Rewrite all of the rows below, swapping "Viewport" for "Window" and keeping everything else the same. Leave the pictures out of your answer.

Raw records
(begin)

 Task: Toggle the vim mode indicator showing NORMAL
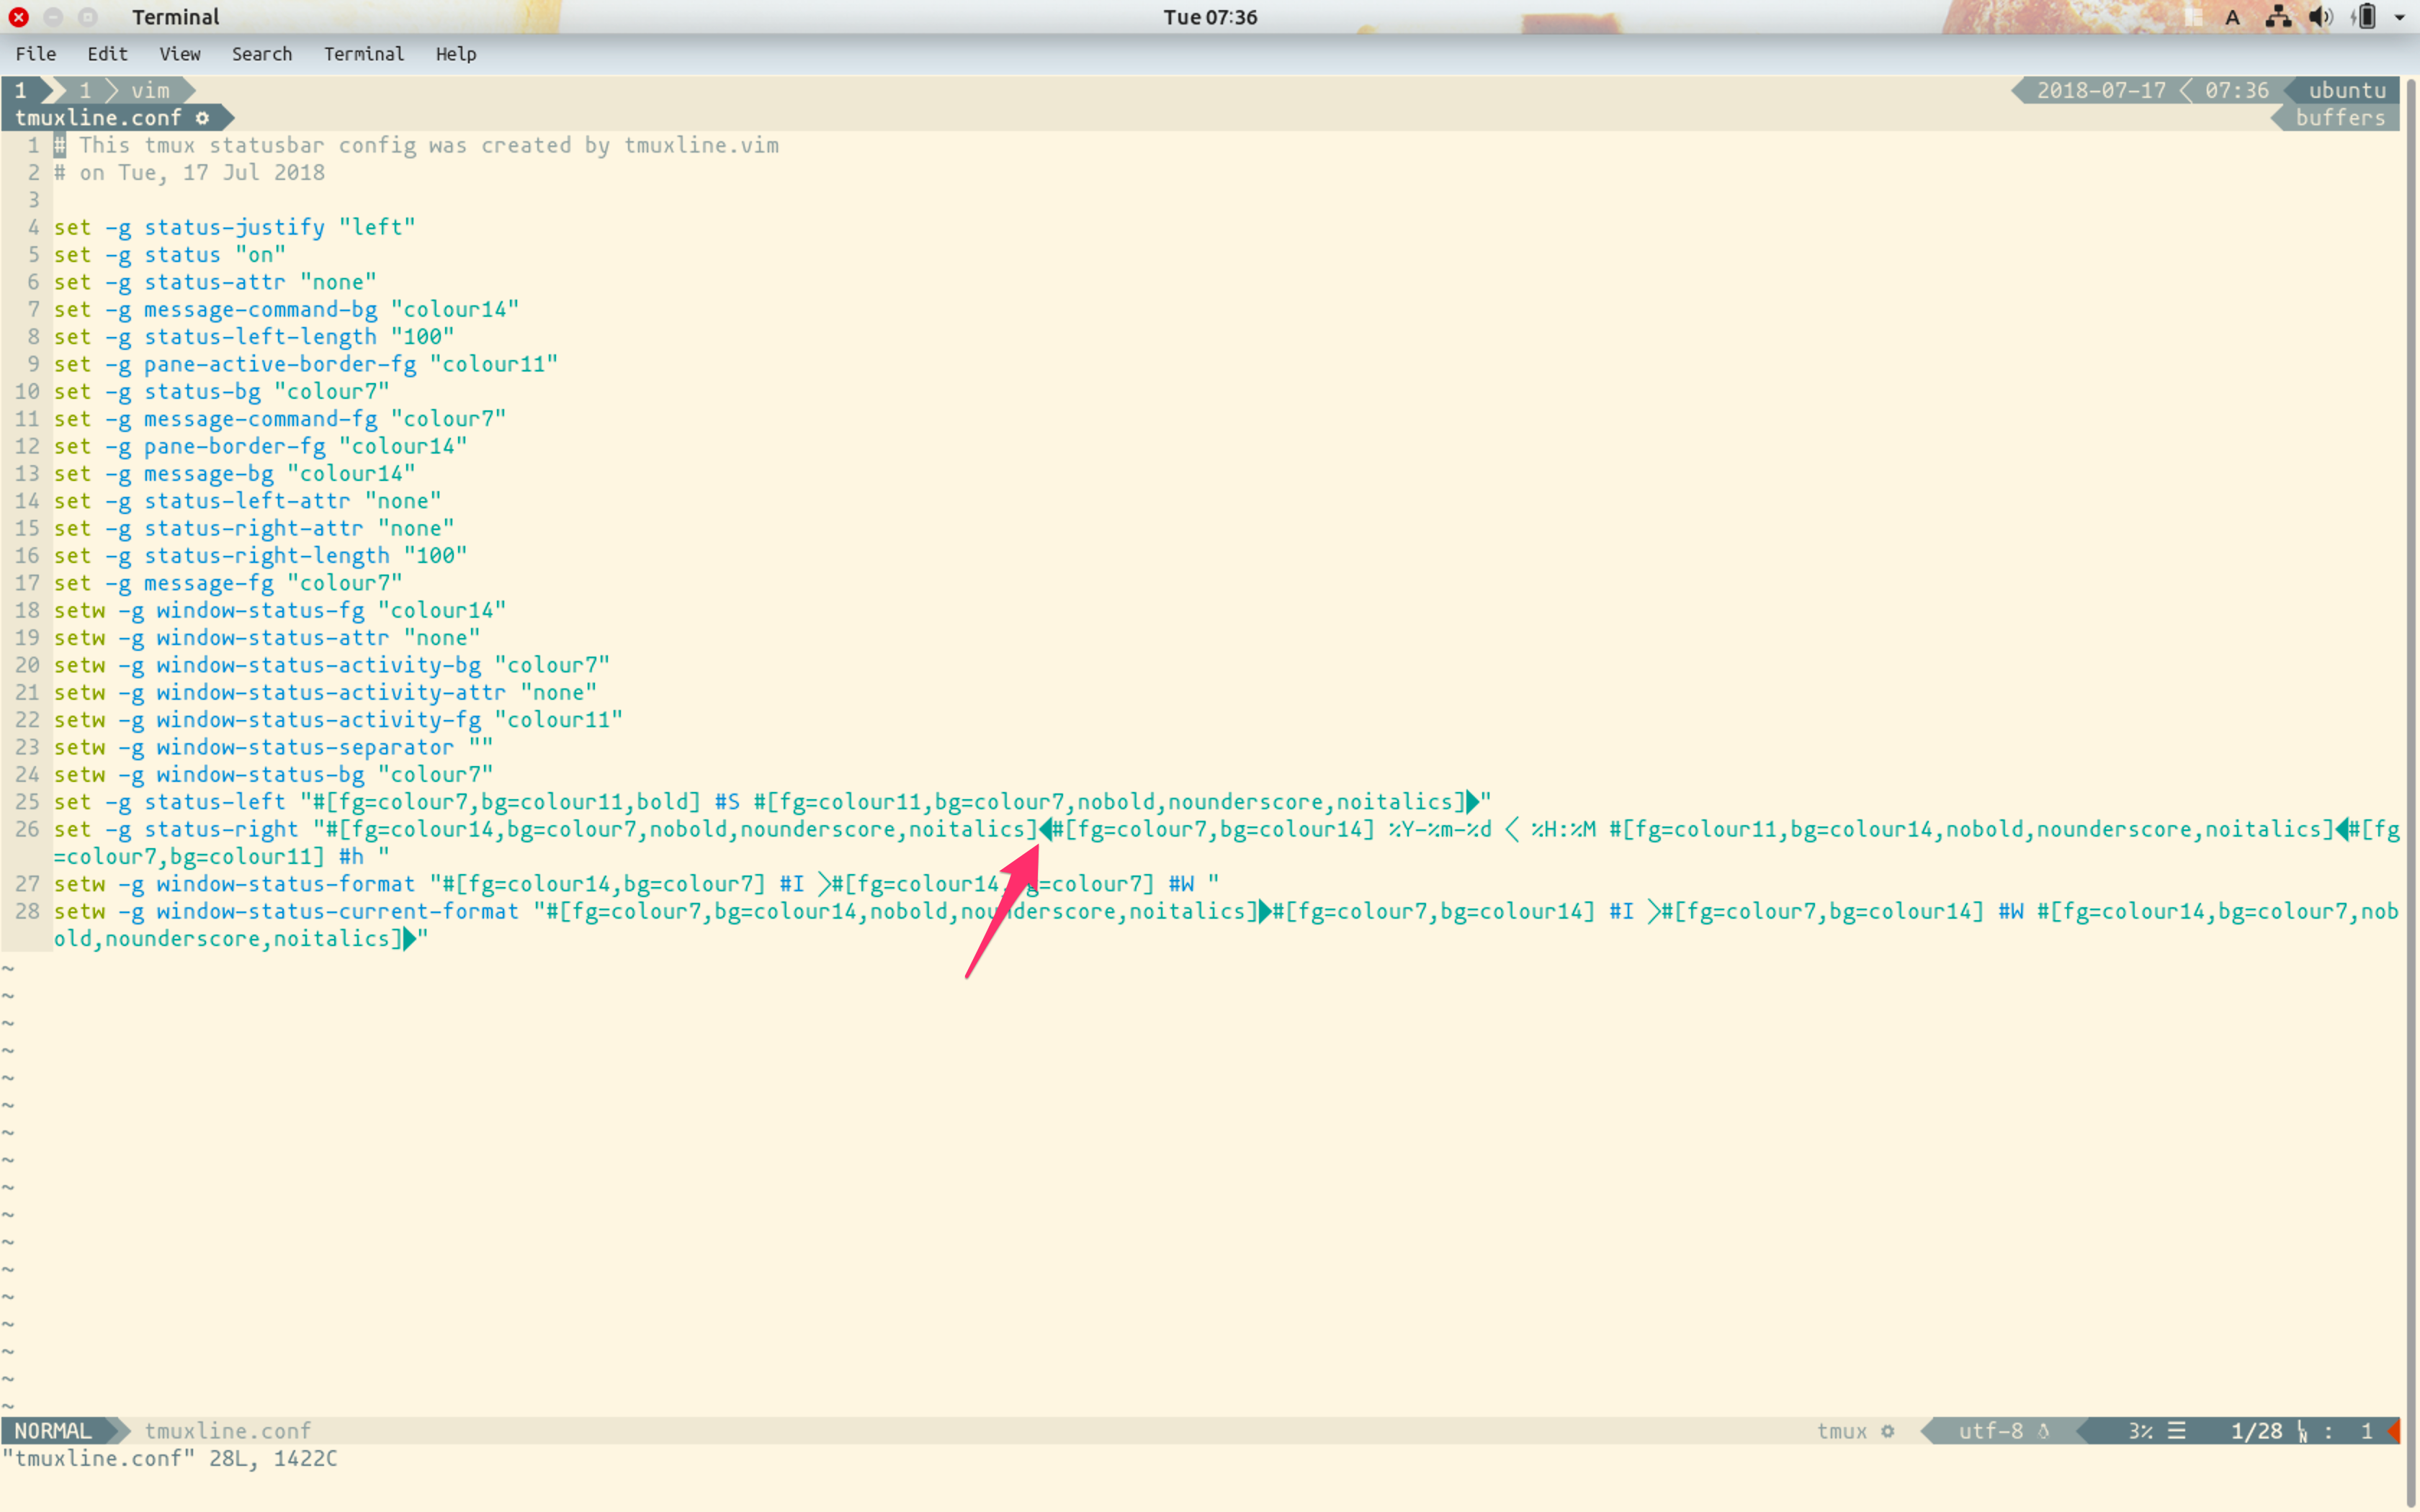[55, 1430]
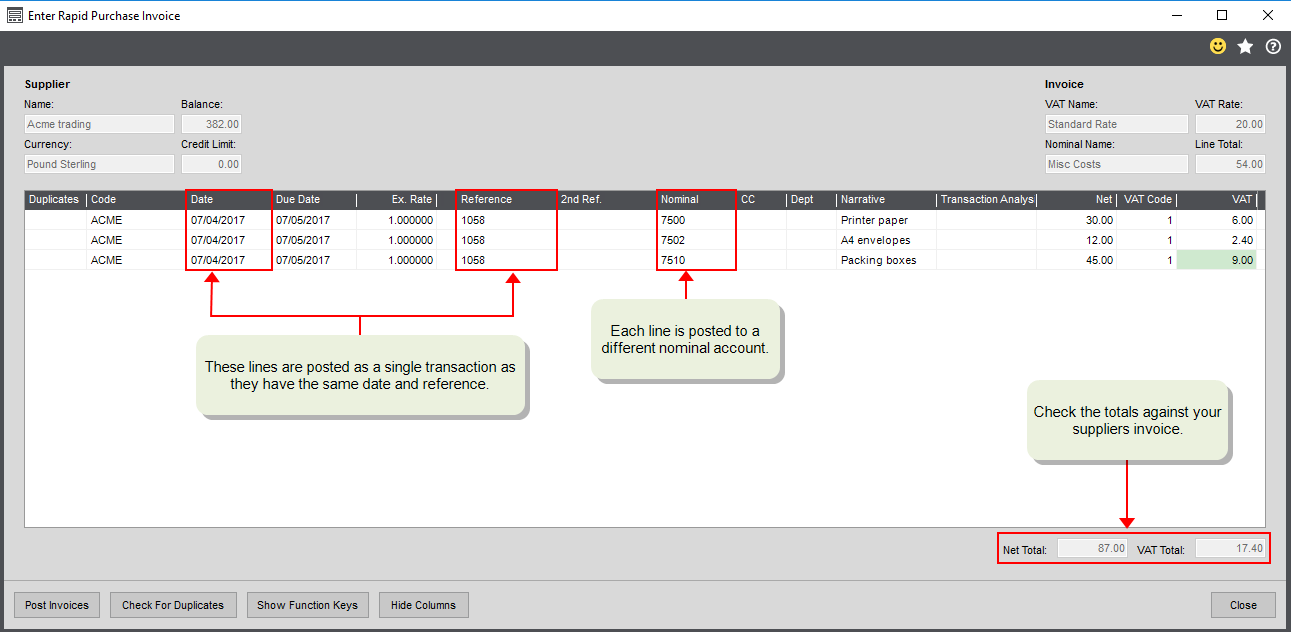Screen dimensions: 1291x632
Task: Click Show Function Keys button
Action: pos(307,605)
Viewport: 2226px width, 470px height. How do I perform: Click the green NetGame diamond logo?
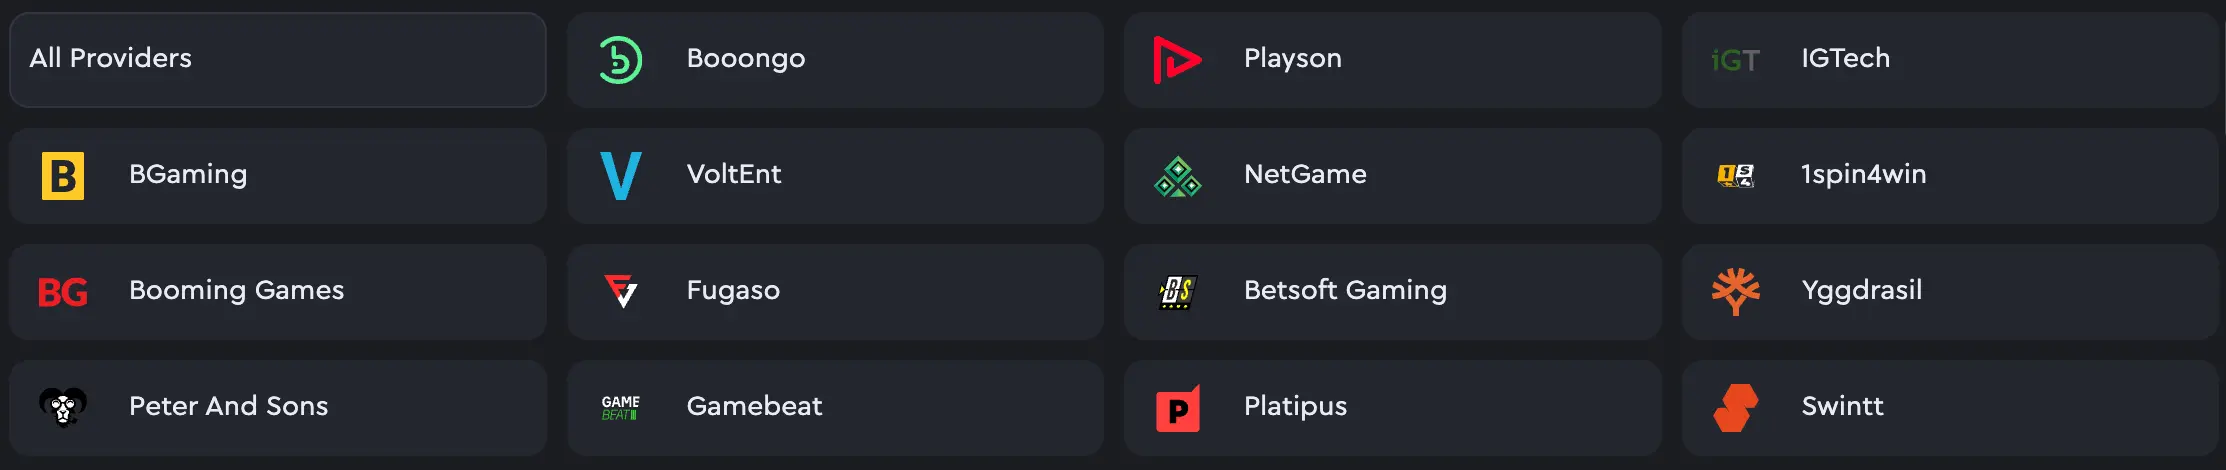tap(1178, 176)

(end)

Solution to the problem
 Task: Toggle the vim mode indicator showing NORMAL
[55, 1430]
Screen dimensions: 1291x632
Task: Click Show Function Keys button
Action: pos(307,605)
Window: 2226px width, 470px height. How do I perform: Click the green NetGame diamond logo?
tap(1178, 176)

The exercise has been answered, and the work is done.